Silicon Valley VCs Went to the South to Make Connections. The South Wanted Money.

(Bloomberg) -- A group of venture capitalists sat at the front of the lecture hall, unsure of what to say. They had heard countless pitches before, but none quite like this.

The stale classroom with yellow paint on the cinderblock walls and tan carpeting was a world away from their glossy offices in the San Francisco Bay area and New York City. Freight trains roared on a track nearby, drowning out some of the presenters. They were at South Carolina State University, a historically black college in Orangeburg, South Carolina, a city beset by poverty for more than a generation. A local delegation led by Mayor Michael C. Butler sat on stage for the investors -- all eager for their dozen or so guests to inject money into their small city.

“If I told you I had a building, a warehouse -- 18,000 square feet -- how much would you be willing to pay for that?” Gary Robinson, a local business consultant, asked from the stage. 

The VCs, who generally buy a piece of early technology startups, sat still for a while, until one said he didn’t know.

For these VCs, the third leg of a four-city tour through the U.S. South wasn’t going well. The trip, dubbed the Comeback Cities Tour, was meant to help investors from the coastal U.S. learn about the challenges and opportunities in places far away from the nation's largest technology centers. They hoped to connect with promising entrepreneurs, students at historically black colleges and local officials. Though the VCs had discretion on making investments, the trip was meant to be exploratory, with no guarantees that they'd take out their checkbooks. Still, some of their hosts gave it a try.

Then, Vladmire Haynes, an agriculture major at SCSU, spoke up. He was one of the few students in the room, and he was eager for more knowledge on how to start a business. “If I have an idea, how can we talk about that and expand on it?” he said. “I want to bring hydroponics and vertical farming to Orangeburg.”

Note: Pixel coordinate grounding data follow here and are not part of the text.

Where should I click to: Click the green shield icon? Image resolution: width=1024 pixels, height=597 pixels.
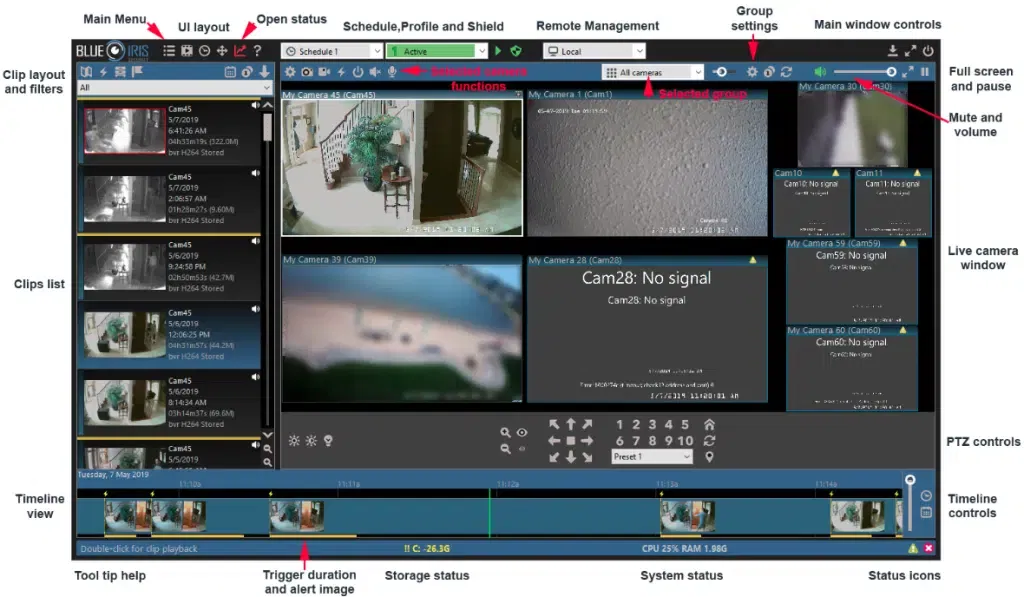[x=516, y=50]
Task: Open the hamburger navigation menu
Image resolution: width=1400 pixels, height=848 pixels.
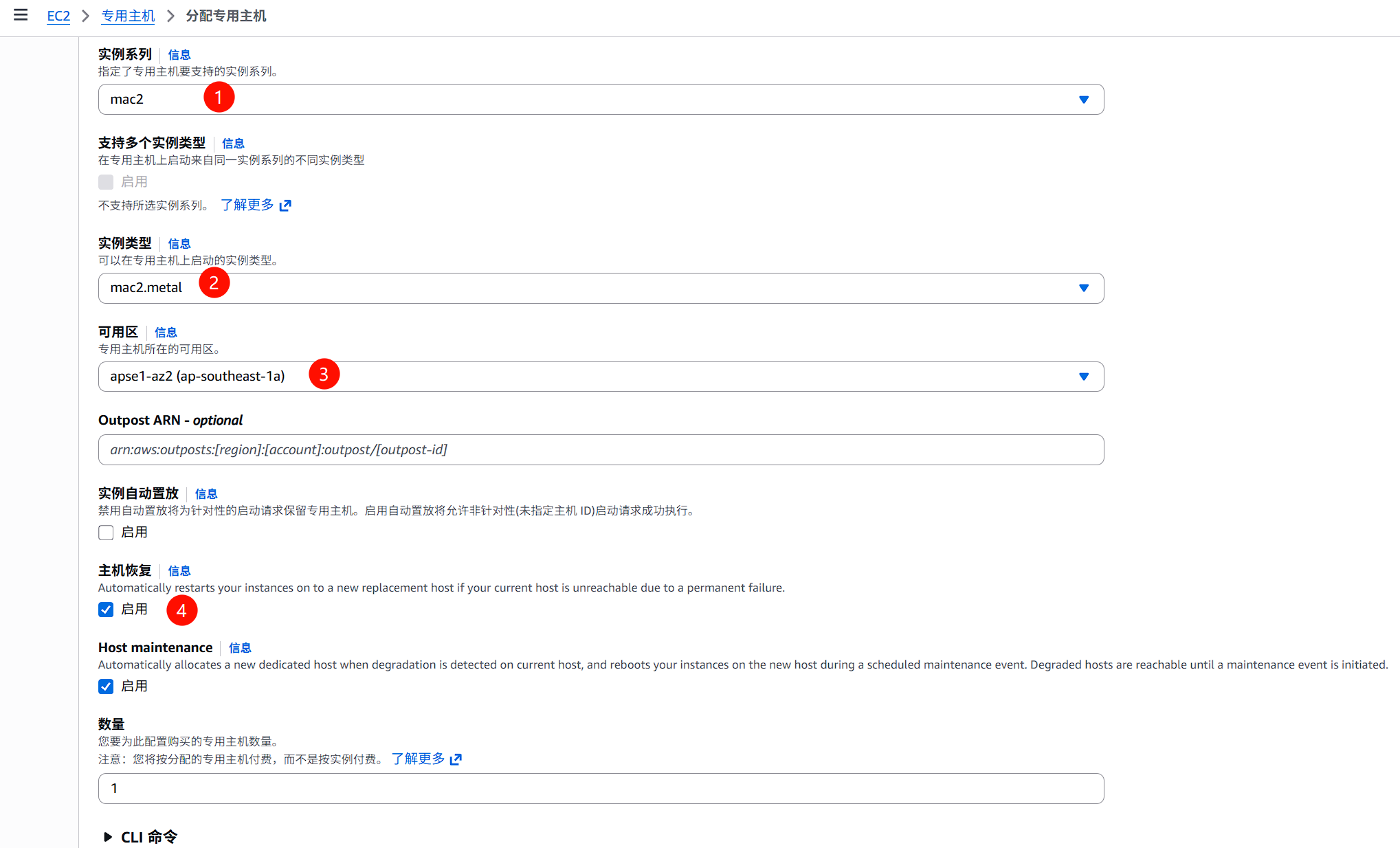Action: (x=21, y=15)
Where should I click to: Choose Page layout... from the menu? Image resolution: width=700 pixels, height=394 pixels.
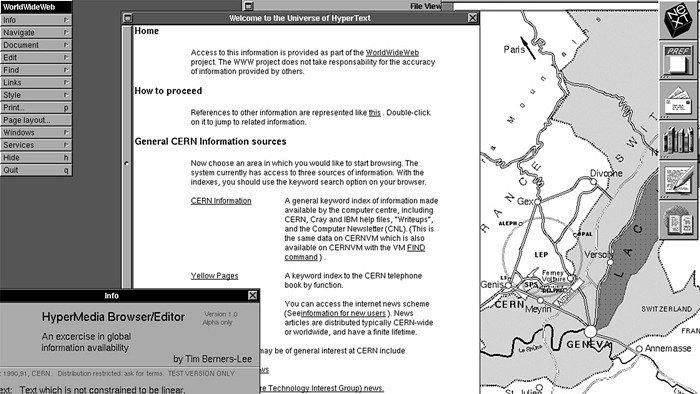click(36, 120)
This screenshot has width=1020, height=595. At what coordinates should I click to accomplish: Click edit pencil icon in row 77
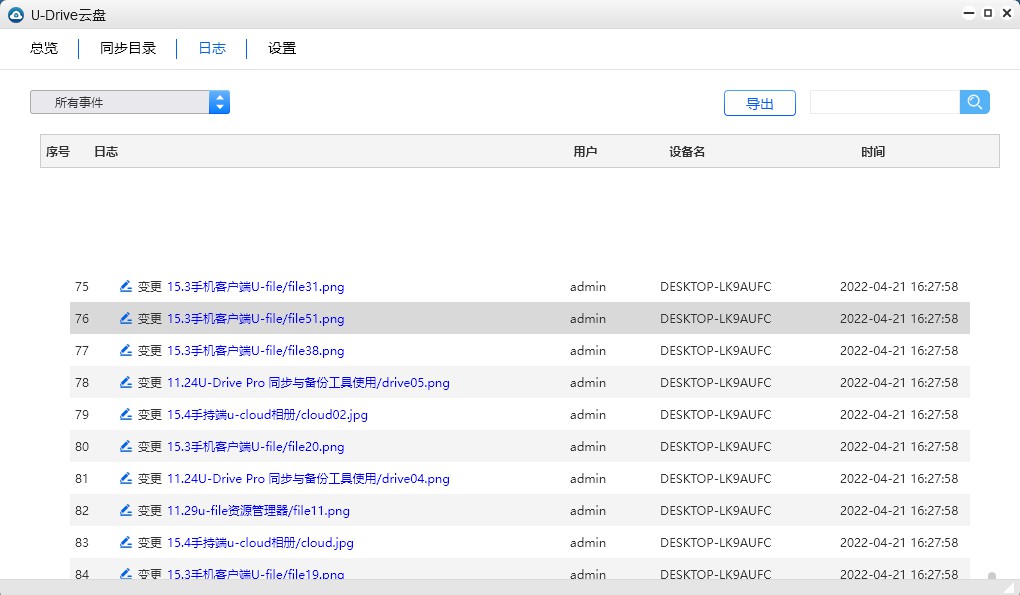click(125, 350)
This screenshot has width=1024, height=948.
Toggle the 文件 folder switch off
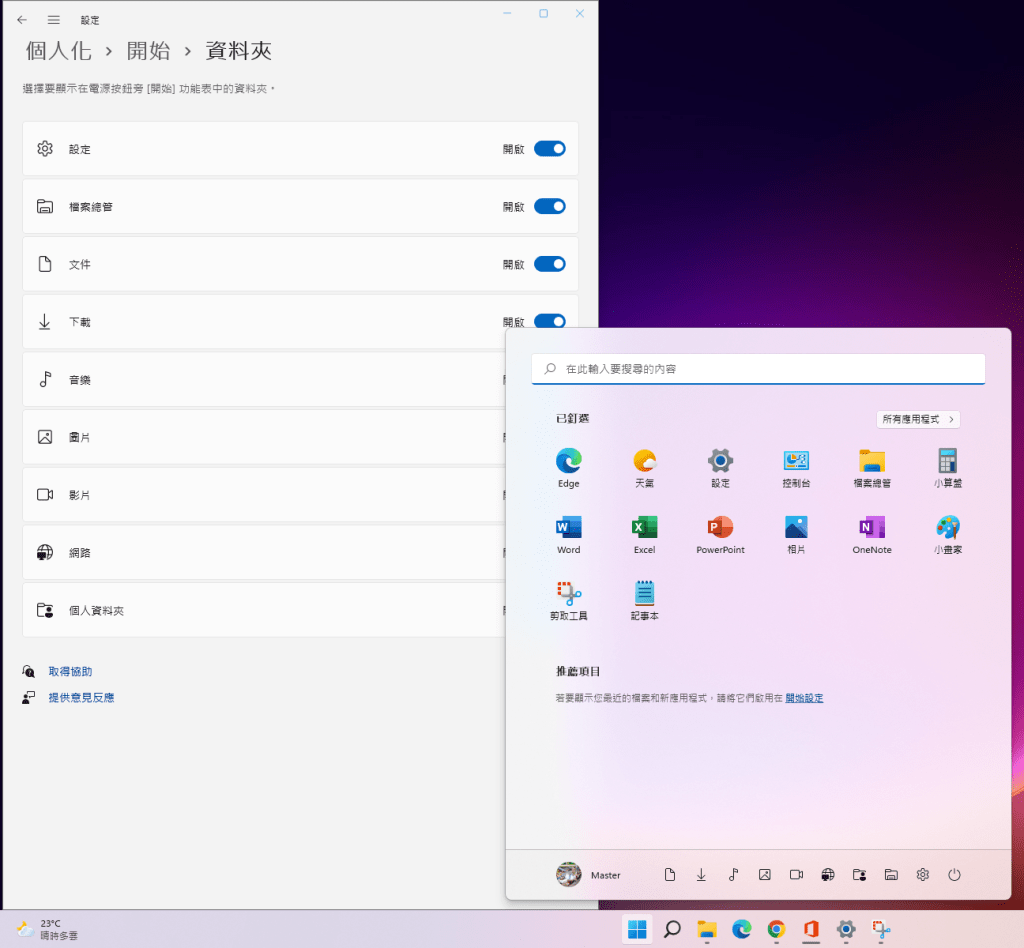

The VCs lit up: Here was a question they could answer. “One of the things young entrepreneurs could do is be part of a team,” Rick Klau, a partner at GV, an Alphabet Inc. venture capital arm, said. “Develop a network of people who are just as interested in the idea as you are. Learn on someone else’s dime and then with that team, you can get some of the capital you were exposed to along the way.”

That's a common career trajectory in Silicon Valley, but would involve leaving Orangeburg. Many of the investors exchanged contact info with Haynes and offered themselves as mentors.

Cities around the world have long sought to recreate the magic of Silicon Valley, which has a robust ecosystem of startup founders with experience and ideas, investors willing to fund them, and prospective employees who can help the companies grow. Some of the stops in the South had virtually none of those things.

The region has long been plagued by inequality, and the shadow of slavery and segregation had crystallized disparate access to education and technology resources, particularly for African-Americans. That's one of the reasons why the VCs decided to visit historically black colleges and universities.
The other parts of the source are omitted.